Brigitte
- Editor: Brigitte Huber
- Categories: Women's magazine
- Frequency: Biweekly
- Founded: 1886; 140 years ago
- Company: Gruner + Jahr
- Country: Germany
- Based in: Hamburg
- Language: German
- Website: www.brigitte.de

= Brigitte (magazine) =

Biweekly German women's magazine

Brigitte is a biweekly women's magazine in Germany which has been in circulation since 1886.

==History and profile==
The magazine was first published in 1886 under the name Das Blatt der Hausfrau (German: Housewife’s Journal). Its target audience was the middle-class bourgeois housewife and the magazine often covered articles about child-rearing and foods. During World War II it stopped publication.

The magazine was relaunched in 1949 and was renamed as Brigitte in 1954. Brigitte merged with another women's magazine Constanze in 1969.

Brigitte is published every two weeks by Gruner + Jahr. Its headquarters is in Hamburg. The magazine launched its website in April 1997. The target audience of the magazine is both housewives and working women.

### Stated exercise 1:
Write out the passage of the Brigitte magazine article that opens with the words containing "Biweekly German women's" and closes with "Constanze in 1969.".
### Stated exercise 2:
In the Brigitte magazine article, rewrite the paragraph beginning "The magazine was first published in 1886" as a short bulleted list that keeps its main facts.
### Stated exercise 3:
Answer these questions from the Brigitte magazine article:
(a) Who is listed as the magazine's editor?
(b) Which women's magazine did Brigitte merge with in 1969?
(c) In what month and year did the magazine launch its website?

### Record excerpts:
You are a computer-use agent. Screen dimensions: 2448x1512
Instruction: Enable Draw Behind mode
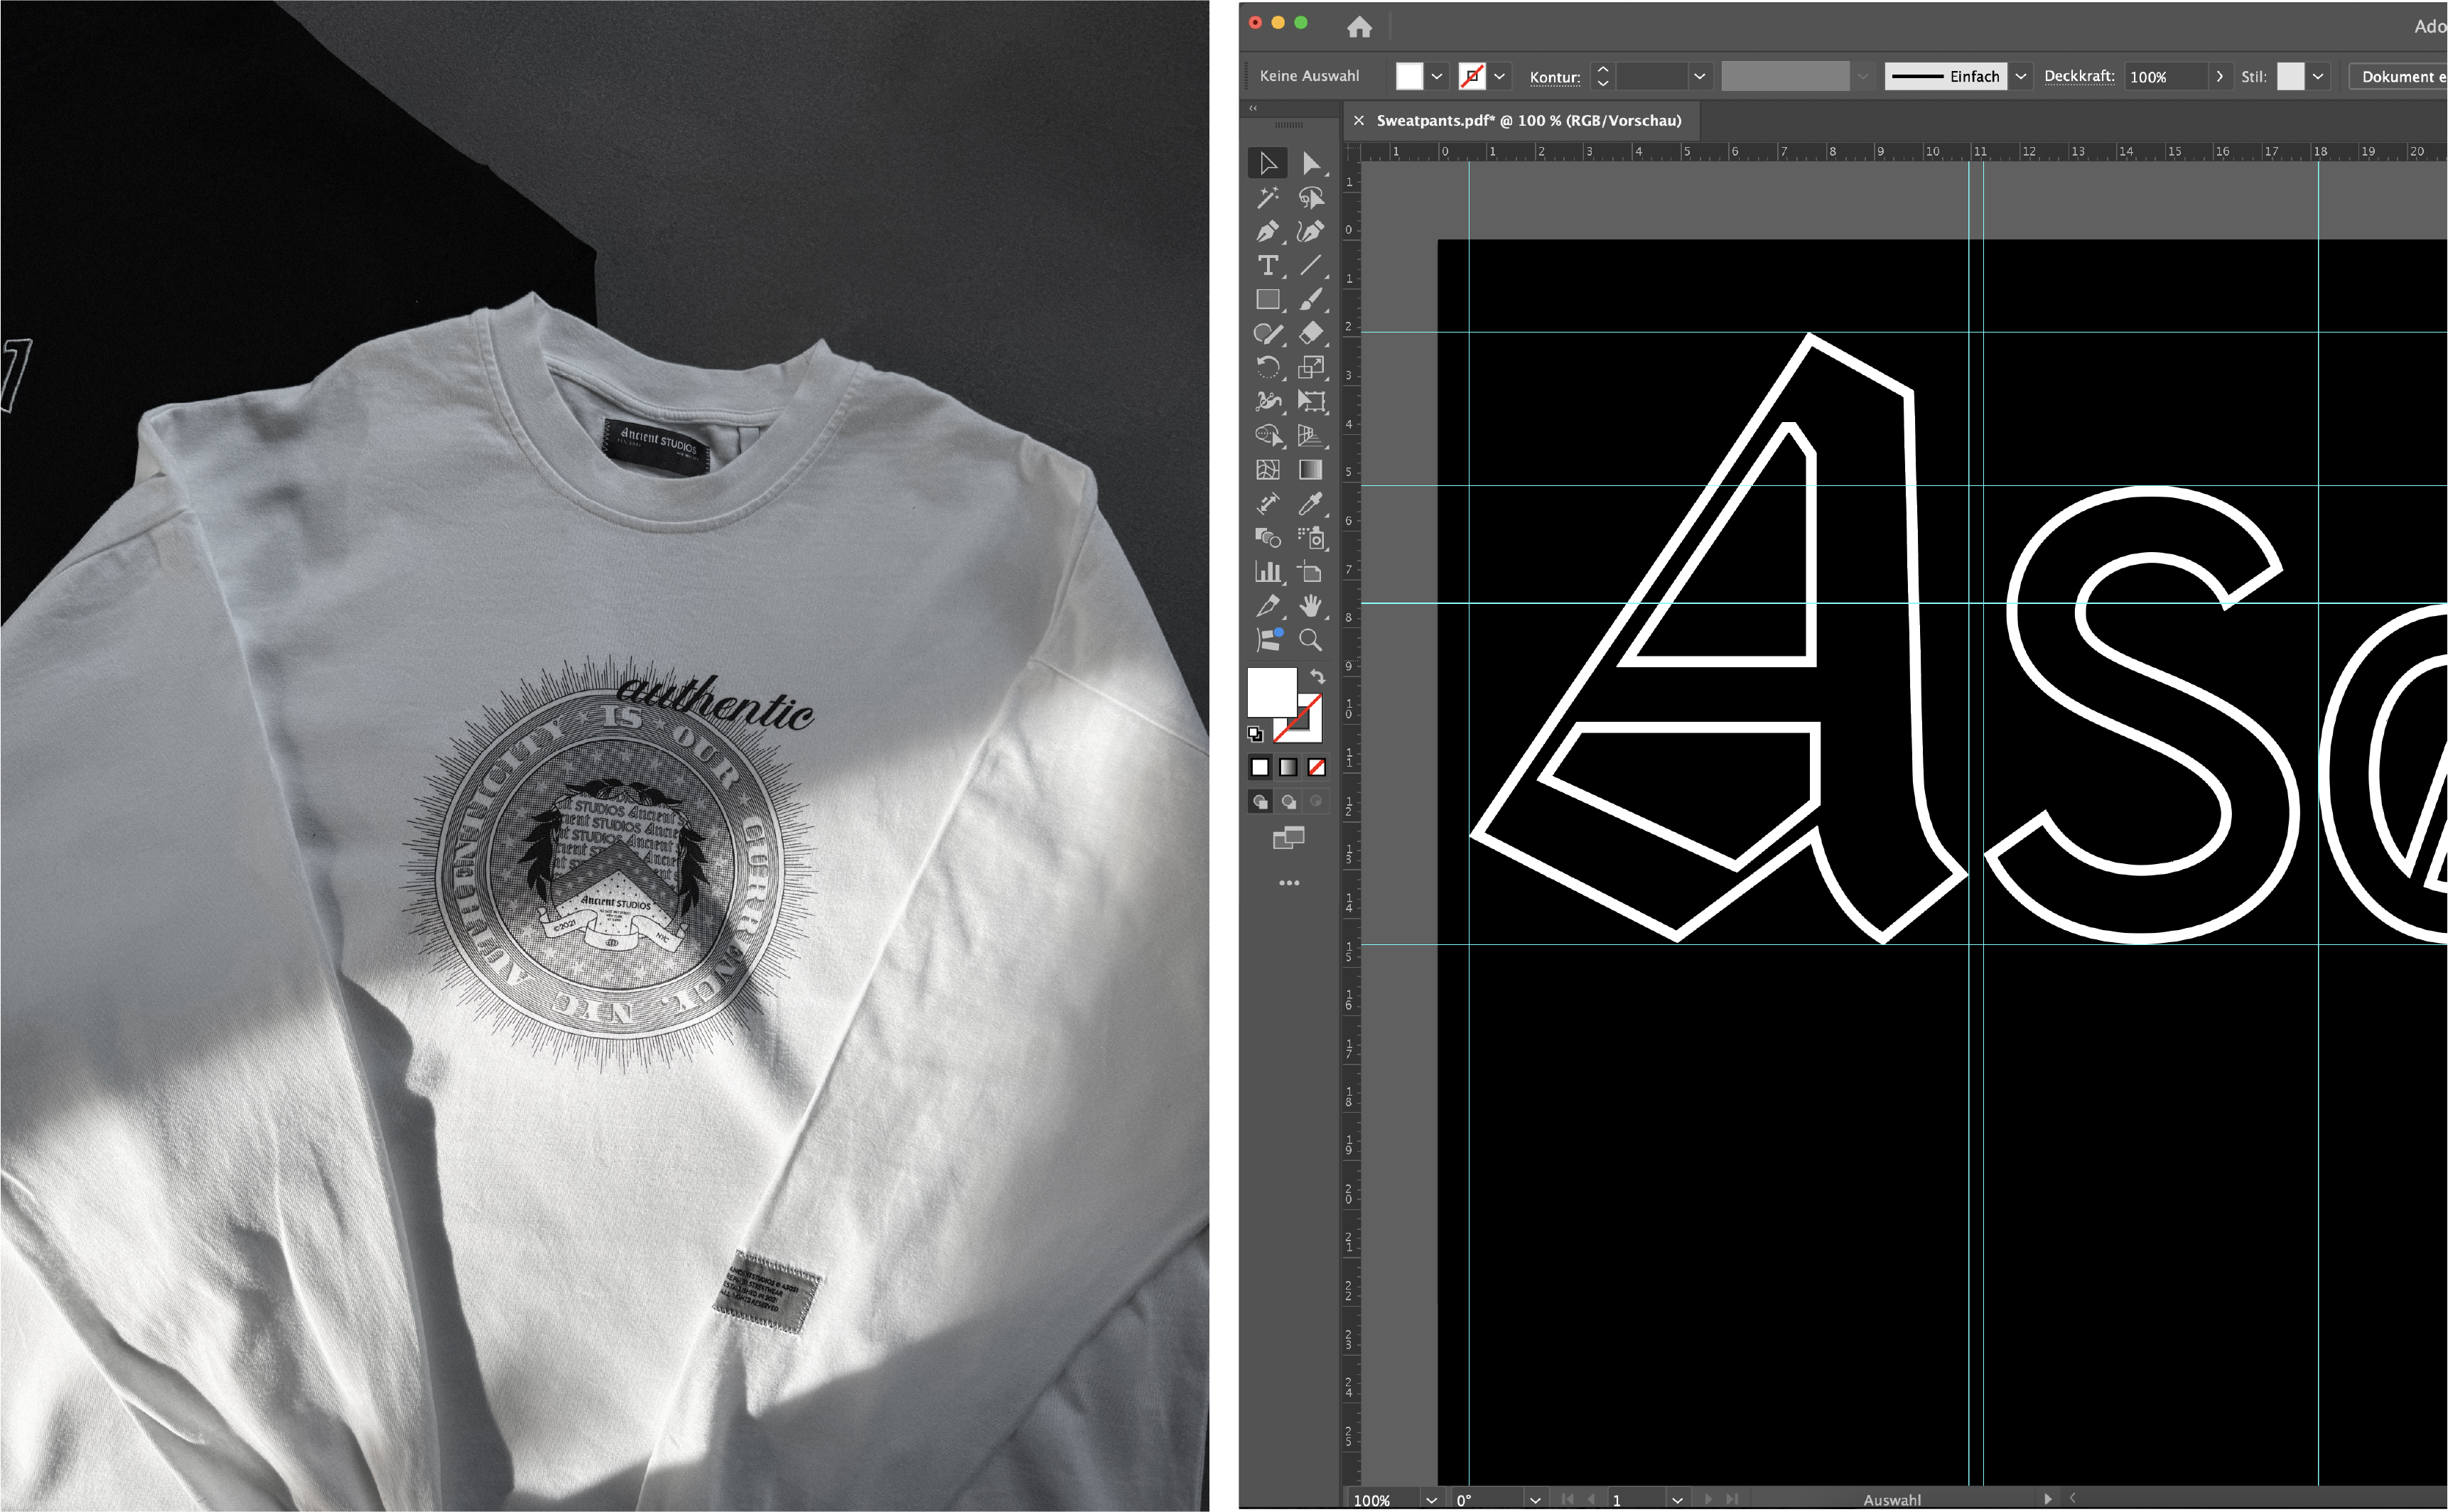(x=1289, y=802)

==

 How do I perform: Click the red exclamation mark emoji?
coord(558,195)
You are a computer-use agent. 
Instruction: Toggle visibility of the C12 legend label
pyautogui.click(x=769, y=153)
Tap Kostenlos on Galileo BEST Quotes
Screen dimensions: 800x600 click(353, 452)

### Written reply 1:
Biweekly German women's magazine

Brigitte is a biweekly women's magazine in Germany which has been in circulation since 1886.

==History and profile==
The magazine was first published in 1886 under the name Das Blatt der Hausfrau (German: Housewife’s Journal). Its target audience was the middle-class bourgeois housewife and the magazine often covered articles about child-rearing and foods. During World War II it stopped publication.

The magazine was relaunched in 1949 and was renamed as Brigitte in 1954. Brigitte merged with another women's magazine Constanze in 1969.

### Written reply 2:
- First published in 1886 as Das Blatt der Hausfrau (Housewife's Journal)
- Aimed at the middle-class bourgeois housewife
- Often ran articles on child-rearing and foods
- Stopped publication during World War II

### Written reply 3:
(a) Brigitte Huber
(b) Constanze
(c) April 1997